So this blog was meant to help me in some way so I could put my thoughts down somewhere and this post is the one that means the most to me.
Tomorrow will be the start of the New Year. People normally evaluate how their year has gone and so on. I can honestly say the last two months of this year have been horrible. So many events have taken place that has forced me to re-evaluate my life and my relationships with people. It’s also made me think; am I the person I want to be or the person that exists to please others.
Eid-Al- Adha took place in November, 2 days after Eid on a Wednesday I came back from uni to receive a phone call from Pakistan to hear that my daadi (grandmother) had passed away. I could tell you the exact spot I was stood at and just thinking of it brings back all the flooding emotions I felt. It’s still as raw as if it was only yesterday.

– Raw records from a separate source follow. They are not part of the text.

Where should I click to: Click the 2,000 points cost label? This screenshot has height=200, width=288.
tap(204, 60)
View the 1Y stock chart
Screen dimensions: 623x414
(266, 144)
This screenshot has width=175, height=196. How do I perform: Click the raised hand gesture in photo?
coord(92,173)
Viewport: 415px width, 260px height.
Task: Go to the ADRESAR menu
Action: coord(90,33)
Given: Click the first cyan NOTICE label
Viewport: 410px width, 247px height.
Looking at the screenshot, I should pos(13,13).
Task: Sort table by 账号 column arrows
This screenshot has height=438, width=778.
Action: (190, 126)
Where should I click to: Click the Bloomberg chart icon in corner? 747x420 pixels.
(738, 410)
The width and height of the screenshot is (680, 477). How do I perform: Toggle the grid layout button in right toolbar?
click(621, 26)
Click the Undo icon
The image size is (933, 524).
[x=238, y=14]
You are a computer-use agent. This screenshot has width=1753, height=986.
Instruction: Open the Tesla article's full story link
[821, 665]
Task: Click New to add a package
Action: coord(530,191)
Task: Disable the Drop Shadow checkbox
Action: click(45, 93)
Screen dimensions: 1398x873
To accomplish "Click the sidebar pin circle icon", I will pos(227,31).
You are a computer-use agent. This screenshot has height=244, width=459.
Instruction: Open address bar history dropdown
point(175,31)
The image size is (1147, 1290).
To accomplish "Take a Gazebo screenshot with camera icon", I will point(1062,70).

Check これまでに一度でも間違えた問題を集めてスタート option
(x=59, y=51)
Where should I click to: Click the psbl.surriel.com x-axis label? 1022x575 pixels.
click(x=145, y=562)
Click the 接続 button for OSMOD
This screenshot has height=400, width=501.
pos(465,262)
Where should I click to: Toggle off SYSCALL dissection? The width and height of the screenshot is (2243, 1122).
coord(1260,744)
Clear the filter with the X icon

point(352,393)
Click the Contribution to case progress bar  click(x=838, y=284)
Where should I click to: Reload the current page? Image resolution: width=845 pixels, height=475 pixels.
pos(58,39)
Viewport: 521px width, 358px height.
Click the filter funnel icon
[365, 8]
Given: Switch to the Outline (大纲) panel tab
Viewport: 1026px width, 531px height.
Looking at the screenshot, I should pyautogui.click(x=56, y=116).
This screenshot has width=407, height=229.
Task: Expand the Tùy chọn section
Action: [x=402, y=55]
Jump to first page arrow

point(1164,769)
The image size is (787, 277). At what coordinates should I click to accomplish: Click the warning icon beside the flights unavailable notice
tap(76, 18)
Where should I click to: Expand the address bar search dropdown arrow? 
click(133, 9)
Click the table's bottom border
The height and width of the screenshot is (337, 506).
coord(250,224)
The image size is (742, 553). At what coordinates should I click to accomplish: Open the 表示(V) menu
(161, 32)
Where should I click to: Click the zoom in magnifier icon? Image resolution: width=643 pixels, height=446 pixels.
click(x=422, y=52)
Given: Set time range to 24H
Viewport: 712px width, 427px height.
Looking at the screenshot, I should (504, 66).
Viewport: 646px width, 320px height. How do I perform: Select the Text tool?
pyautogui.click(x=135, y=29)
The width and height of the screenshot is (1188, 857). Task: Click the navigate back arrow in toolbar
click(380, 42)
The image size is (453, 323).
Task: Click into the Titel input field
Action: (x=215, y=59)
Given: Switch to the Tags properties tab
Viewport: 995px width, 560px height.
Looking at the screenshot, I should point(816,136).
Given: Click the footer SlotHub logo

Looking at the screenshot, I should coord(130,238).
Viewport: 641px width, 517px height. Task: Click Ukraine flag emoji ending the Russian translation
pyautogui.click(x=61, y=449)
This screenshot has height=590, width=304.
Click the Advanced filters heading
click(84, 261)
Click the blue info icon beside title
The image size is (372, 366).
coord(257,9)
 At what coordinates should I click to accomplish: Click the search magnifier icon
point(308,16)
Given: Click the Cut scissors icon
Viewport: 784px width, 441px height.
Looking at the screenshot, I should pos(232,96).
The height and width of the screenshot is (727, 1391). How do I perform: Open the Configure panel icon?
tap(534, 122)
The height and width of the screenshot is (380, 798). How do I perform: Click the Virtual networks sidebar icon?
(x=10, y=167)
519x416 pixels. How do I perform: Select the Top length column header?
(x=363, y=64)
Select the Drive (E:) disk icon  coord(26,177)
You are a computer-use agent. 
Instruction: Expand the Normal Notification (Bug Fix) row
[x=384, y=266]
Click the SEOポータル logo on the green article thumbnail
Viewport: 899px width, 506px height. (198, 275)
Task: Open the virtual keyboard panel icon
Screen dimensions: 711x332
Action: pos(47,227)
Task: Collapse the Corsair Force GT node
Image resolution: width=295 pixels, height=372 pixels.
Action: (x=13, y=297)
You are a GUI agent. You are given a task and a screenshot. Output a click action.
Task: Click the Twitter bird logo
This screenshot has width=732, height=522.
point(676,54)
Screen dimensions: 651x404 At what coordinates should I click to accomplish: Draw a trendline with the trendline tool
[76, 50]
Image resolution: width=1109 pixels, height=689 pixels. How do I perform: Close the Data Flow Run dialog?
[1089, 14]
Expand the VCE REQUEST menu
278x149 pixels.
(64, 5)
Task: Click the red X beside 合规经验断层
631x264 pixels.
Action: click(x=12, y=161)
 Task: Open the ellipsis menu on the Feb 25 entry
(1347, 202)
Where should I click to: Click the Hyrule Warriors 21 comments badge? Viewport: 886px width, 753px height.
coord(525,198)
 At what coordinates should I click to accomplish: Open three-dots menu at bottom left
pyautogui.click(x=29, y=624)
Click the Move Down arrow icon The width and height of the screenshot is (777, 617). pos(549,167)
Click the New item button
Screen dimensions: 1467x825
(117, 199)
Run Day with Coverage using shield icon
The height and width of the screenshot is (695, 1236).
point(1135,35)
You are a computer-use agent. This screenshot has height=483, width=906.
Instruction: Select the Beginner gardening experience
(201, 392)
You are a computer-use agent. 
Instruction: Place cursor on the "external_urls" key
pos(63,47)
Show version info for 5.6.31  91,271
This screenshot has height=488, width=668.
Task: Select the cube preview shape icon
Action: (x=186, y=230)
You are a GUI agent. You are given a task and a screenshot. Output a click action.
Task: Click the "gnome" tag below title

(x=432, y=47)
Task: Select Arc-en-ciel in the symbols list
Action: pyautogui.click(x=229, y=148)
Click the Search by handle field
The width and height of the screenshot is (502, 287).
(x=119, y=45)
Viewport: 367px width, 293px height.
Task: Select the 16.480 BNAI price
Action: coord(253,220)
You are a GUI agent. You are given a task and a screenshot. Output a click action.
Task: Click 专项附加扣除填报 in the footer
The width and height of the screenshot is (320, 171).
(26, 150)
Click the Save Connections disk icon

Loss is a peculiar emotion; it has the ability to totally consume you, if you let it. The thing is there is no solution no fix-up once God has taken someone that is it. We simply can’t have them back. To be honest I’ve been struggling greatly the last few months. It’s weird Although I’m over the shock it’s as if when we go back to Pakistan she’ll still be sitting there on her manji. It just doesn’t seem real.
Whilst I was in Pakistan last year it was very hot so we used to sit in the veranda looking out onto the yard. My daadi used to usually sit there too and I would sit on this wooden chair near to her. To someone else there was nothing special about this chair it was wooden and had a slight rocking movement to it. I loved it, the base was woven with bamboo and I would sit on it for hours on end whilst reading my book. I asked my daadi where the chair was from. She told me that it was extremely old and had been given to her by her parents as part of her dowry. She said I could take it if I wanted but even though I had fallen in love with it I declined. I couldn’t possibly take something of hers that had such sentimental value attached to it. It fills me with sadness to think that once I enter the front door of our house I’ll be able to see the chair and the manji, they will be sitting side by side in the veranda but without my daadi.
Some people complain about the overpowering presence of their grandparents, I could never have said the same. My daadi always made us feel comfortable and at home. And that’s why we loved her and being her presence. During our couple of visits to Pakistan, she was always awake before everyone sweeping the front yard or feeding the chicks. She liked being independent even during the end of her life, as she became quite ill she still refused to become dependent on anyone and would do everything for herself. I suppose I could take comfort in the fact that even till the end she was so strong and independent.
She was a strong and independent Pakistani woman. She had raised 7 children during tough times. My dada (grandfather) had died quite early on before I had been born. After his death my daadi continued to be the heart and soul of the family.
My aunty once told me during the partition my daadi used to live next to a Sikh family. The area had a majority of Muslims and one day a group of people were out searching for the Sikhs. I never asked where the parents were but they had a little boy. My daadi took the boy and hid him in a basket. Subsequently the little boy was never found by those out for blood. I never got to personally ask my daadi about this and I wish I had. I wish I had asked her to tell us stories of her childhood and her early years. There’s so much we can learn and discover from our elders.
My daadi always encouraged us to study. Even as girls she wanted us to become educated women, this meant a lot seeing as she was from a different generation of ideology in Pakistan. I know she would have been so proud to have seen her first grandchild graduate from university. But I guess I’ll never get the chance to show her that.
I am yet to find peace within myself, I realise it probably going to be a long journey; perhaps a journey which I have already begun. A good friend recently told me not to cry and focus more on praying. Surely I would want to meet her in the hereafter. In the end that is all that is left; prayer. I can pray that some day I will get to see her beautiful smile again inshaAllah. I can pray that I can reach a point in life where I can talk about her and smile and remember all the good times without the tears.
Following the death of my daadi, a couple of weeks later my little cousin came into the world. To remind us all that; every second a human being is born, taking their first breath . Although in another place somewhere else in the world someone is taking their last breath, its the cycle of life.
We never know if we will survive the year ahead of us, so we should simply Pray, Live, love & Laugh.